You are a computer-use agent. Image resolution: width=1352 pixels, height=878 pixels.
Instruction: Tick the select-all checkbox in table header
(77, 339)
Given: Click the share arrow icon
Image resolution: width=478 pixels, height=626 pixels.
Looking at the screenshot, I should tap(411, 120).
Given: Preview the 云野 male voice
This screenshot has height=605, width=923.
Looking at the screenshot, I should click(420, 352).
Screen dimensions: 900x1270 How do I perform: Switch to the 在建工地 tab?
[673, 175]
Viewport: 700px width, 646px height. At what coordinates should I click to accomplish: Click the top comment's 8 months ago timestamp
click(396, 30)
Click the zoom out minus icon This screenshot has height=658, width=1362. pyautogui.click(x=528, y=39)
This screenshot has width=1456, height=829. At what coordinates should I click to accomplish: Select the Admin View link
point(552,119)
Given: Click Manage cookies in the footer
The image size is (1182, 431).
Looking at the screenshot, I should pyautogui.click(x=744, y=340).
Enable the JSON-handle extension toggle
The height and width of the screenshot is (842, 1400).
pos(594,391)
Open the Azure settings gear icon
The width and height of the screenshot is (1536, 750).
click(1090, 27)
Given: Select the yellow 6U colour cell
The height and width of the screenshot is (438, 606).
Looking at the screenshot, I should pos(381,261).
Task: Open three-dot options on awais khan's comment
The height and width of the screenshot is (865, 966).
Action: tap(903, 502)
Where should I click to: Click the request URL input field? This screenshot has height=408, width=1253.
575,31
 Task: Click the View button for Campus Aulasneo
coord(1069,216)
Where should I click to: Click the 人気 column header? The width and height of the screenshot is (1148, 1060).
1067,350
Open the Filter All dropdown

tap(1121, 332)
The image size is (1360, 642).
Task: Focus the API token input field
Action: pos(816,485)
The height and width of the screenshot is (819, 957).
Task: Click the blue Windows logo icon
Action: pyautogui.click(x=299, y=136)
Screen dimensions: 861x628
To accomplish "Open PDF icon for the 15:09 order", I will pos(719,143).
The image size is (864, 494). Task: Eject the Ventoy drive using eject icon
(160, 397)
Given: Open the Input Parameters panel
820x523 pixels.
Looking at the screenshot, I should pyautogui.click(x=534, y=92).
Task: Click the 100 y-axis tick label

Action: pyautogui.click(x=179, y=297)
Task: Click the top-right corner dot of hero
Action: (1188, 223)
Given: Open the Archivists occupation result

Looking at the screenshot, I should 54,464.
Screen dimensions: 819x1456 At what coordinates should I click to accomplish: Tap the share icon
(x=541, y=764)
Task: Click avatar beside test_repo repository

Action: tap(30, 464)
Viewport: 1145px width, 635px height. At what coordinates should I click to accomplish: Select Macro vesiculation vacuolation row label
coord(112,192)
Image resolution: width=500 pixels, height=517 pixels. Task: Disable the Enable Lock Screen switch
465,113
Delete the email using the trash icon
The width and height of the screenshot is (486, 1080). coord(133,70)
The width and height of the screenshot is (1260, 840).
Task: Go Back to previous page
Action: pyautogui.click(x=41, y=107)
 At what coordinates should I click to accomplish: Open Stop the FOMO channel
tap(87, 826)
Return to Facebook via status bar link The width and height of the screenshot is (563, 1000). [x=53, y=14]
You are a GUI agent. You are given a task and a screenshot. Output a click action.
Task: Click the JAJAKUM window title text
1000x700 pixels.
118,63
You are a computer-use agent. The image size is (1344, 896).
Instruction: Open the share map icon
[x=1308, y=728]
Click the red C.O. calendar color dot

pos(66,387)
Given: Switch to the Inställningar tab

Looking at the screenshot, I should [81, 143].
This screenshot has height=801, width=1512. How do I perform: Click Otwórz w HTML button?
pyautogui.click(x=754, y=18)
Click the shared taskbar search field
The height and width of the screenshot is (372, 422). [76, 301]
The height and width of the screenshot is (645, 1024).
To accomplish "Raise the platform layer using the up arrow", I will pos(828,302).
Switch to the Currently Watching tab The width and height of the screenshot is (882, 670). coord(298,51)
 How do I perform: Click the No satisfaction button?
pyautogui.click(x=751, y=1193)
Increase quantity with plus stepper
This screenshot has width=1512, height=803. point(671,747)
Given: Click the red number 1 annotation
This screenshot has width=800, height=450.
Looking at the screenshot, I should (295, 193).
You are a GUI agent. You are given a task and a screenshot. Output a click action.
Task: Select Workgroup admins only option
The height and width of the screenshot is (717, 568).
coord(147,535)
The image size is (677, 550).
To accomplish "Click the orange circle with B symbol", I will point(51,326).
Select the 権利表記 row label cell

• Written task: Copy out every one of the records above word for word, line by line.

• Result of this task:
You are a computer-use agent. Image resolution: width=1352 pixels, height=878 pixels.
Instruction: Tick the select-all checkbox in table header
(77, 339)
Given: Click the share arrow icon
Image resolution: width=478 pixels, height=626 pixels.
Looking at the screenshot, I should tap(411, 120).
Given: Preview the 云野 male voice
This screenshot has height=605, width=923.
Looking at the screenshot, I should click(420, 352).
Screen dimensions: 900x1270 How do I perform: Switch to the 在建工地 tab?
[673, 175]
Viewport: 700px width, 646px height. At what coordinates should I click to accomplish: Click the top comment's 8 months ago timestamp
click(396, 30)
Click the zoom out minus icon This screenshot has height=658, width=1362. pyautogui.click(x=528, y=39)
This screenshot has width=1456, height=829. At what coordinates should I click to accomplish: Select the Admin View link
point(552,119)
Given: Click Manage cookies in the footer
The image size is (1182, 431).
Looking at the screenshot, I should pyautogui.click(x=744, y=340).
Enable the JSON-handle extension toggle
The height and width of the screenshot is (842, 1400).
pos(594,391)
Open the Azure settings gear icon
The width and height of the screenshot is (1536, 750).
click(1090, 27)
Given: Select the yellow 6U colour cell
The height and width of the screenshot is (438, 606).
Looking at the screenshot, I should pos(381,261).
Task: Open three-dot options on awais khan's comment
The height and width of the screenshot is (865, 966).
Action: tap(903, 502)
Where should I click to: Click the request URL input field? This screenshot has height=408, width=1253.
575,31
 Task: Click the View button for Campus Aulasneo
coord(1069,216)
Where should I click to: Click the 人気 column header? The width and height of the screenshot is (1148, 1060).
1067,350
Open the Filter All dropdown

tap(1121, 332)
The image size is (1360, 642).
Task: Focus the API token input field
Action: pos(816,485)
The height and width of the screenshot is (819, 957).
Task: Click the blue Windows logo icon
Action: pyautogui.click(x=299, y=136)
Screen dimensions: 861x628
To accomplish "Open PDF icon for the 15:09 order", I will pos(719,143).
The image size is (864, 494). Task: Eject the Ventoy drive using eject icon
(160, 397)
Given: Open the Input Parameters panel
820x523 pixels.
Looking at the screenshot, I should pyautogui.click(x=534, y=92).
Task: Click the 100 y-axis tick label

Action: pyautogui.click(x=179, y=297)
Task: Click the top-right corner dot of hero
Action: (1188, 223)
Given: Open the Archivists occupation result

Looking at the screenshot, I should 54,464.
Screen dimensions: 819x1456 At what coordinates should I click to accomplish: Tap the share icon
(x=541, y=764)
Task: Click avatar beside test_repo repository

Action: tap(30, 464)
Viewport: 1145px width, 635px height. At what coordinates should I click to accomplish: Select Macro vesiculation vacuolation row label
coord(112,192)
Image resolution: width=500 pixels, height=517 pixels. Task: Disable the Enable Lock Screen switch
465,113
Delete the email using the trash icon
The width and height of the screenshot is (486, 1080). coord(133,70)
The width and height of the screenshot is (1260, 840).
Task: Go Back to previous page
Action: pyautogui.click(x=41, y=107)
 At what coordinates should I click to accomplish: Open Stop the FOMO channel
tap(87, 826)
Return to Facebook via status bar link The width and height of the screenshot is (563, 1000). [x=53, y=14]
You are a GUI agent. You are given a task and a screenshot. Output a click action.
Task: Click the JAJAKUM window title text
1000x700 pixels.
118,63
You are a computer-use agent. The image size is (1344, 896).
Instruction: Open the share map icon
[x=1308, y=728]
Click the red C.O. calendar color dot

pos(66,387)
Given: Switch to the Inställningar tab

Looking at the screenshot, I should [81, 143].
This screenshot has height=801, width=1512. How do I perform: Click Otwórz w HTML button?
pyautogui.click(x=754, y=18)
Click the shared taskbar search field
The height and width of the screenshot is (372, 422). [76, 301]
The height and width of the screenshot is (645, 1024).
To accomplish "Raise the platform layer using the up arrow", I will pos(828,302).
Switch to the Currently Watching tab The width and height of the screenshot is (882, 670). coord(298,51)
 How do I perform: Click the No satisfaction button?
pyautogui.click(x=751, y=1193)
Increase quantity with plus stepper
This screenshot has width=1512, height=803. point(671,747)
Given: Click the red number 1 annotation
This screenshot has width=800, height=450.
Looking at the screenshot, I should (295, 193).
You are a GUI agent. You are given a task and a screenshot. Output a click action.
Task: Select Workgroup admins only option
The height and width of the screenshot is (717, 568).
coord(147,535)
The image size is (677, 550).
To accomplish "Click the orange circle with B symbol", I will point(51,326).
Select the 権利表記 row label cell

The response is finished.